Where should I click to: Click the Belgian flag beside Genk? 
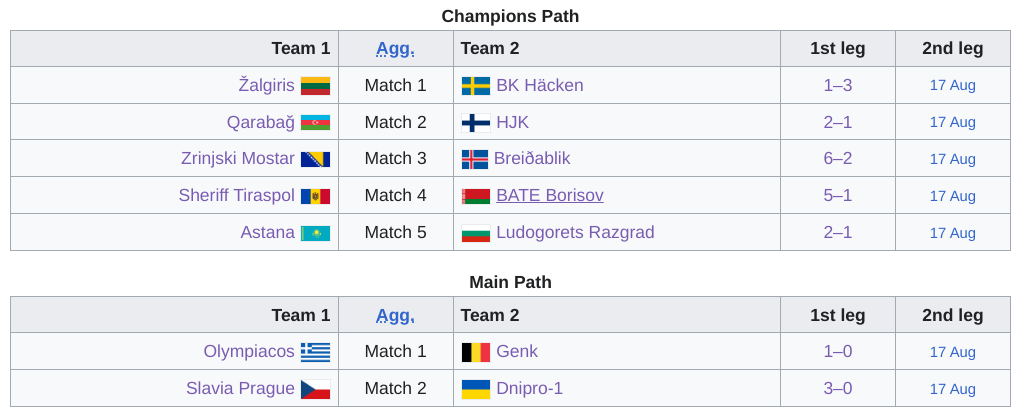pos(476,352)
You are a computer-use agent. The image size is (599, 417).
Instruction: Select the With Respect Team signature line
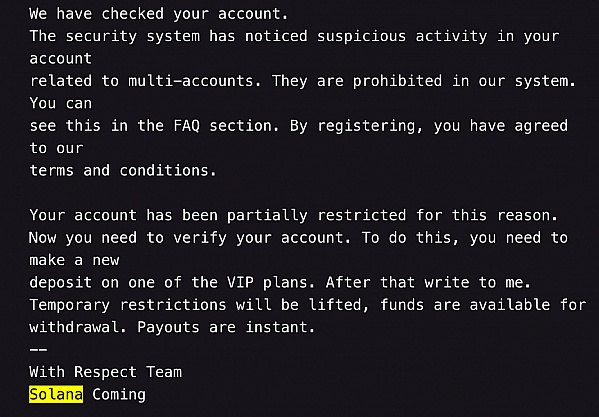point(105,372)
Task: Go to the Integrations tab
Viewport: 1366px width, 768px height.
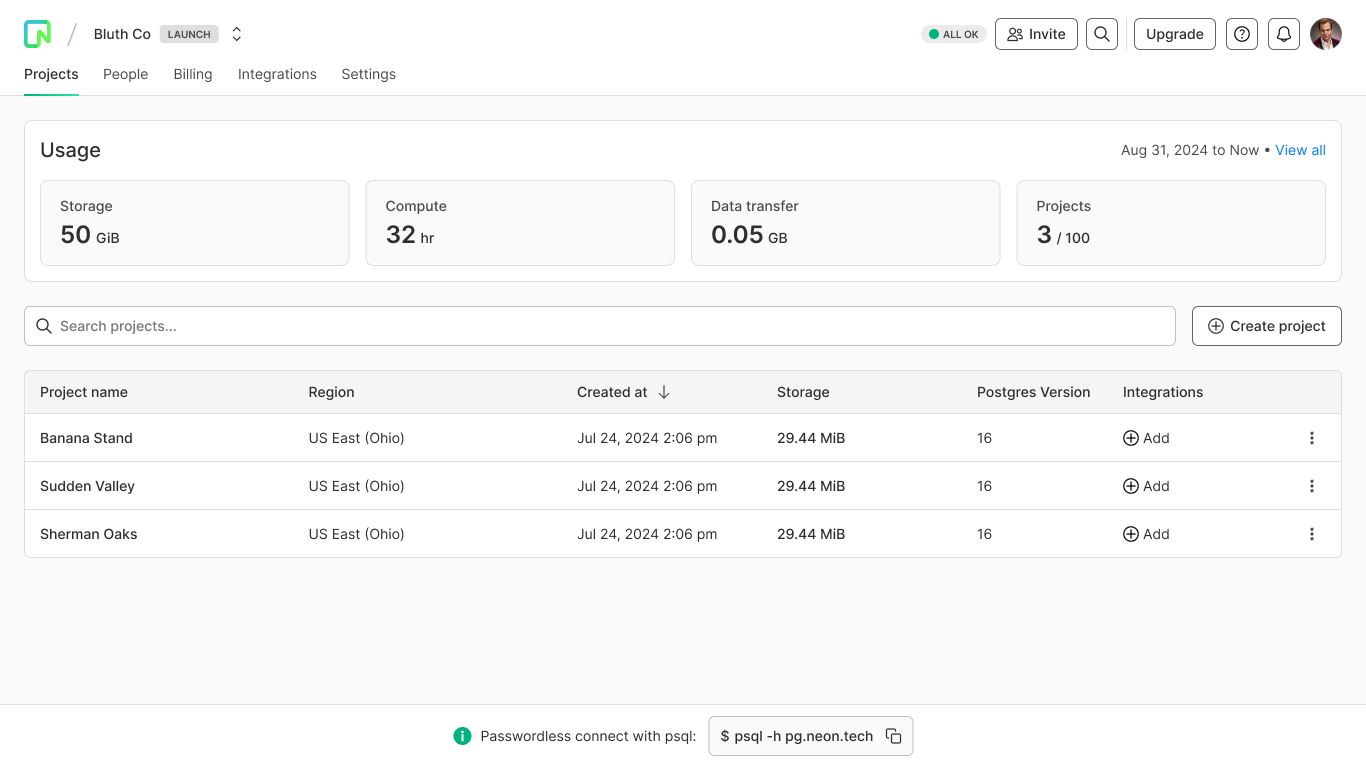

Task statement |
Please produce an exact copy of the listing, omitting the pictures.

Exercise answer |
Where should I click to: Click the Belgian flag beside Genk? 
pos(476,352)
You are a computer-use agent. The image size is (599, 417).
Instruction: Select the With Respect Team signature line
point(105,372)
Task: Go to the Integrations tab
Viewport: 1366px width, 768px height.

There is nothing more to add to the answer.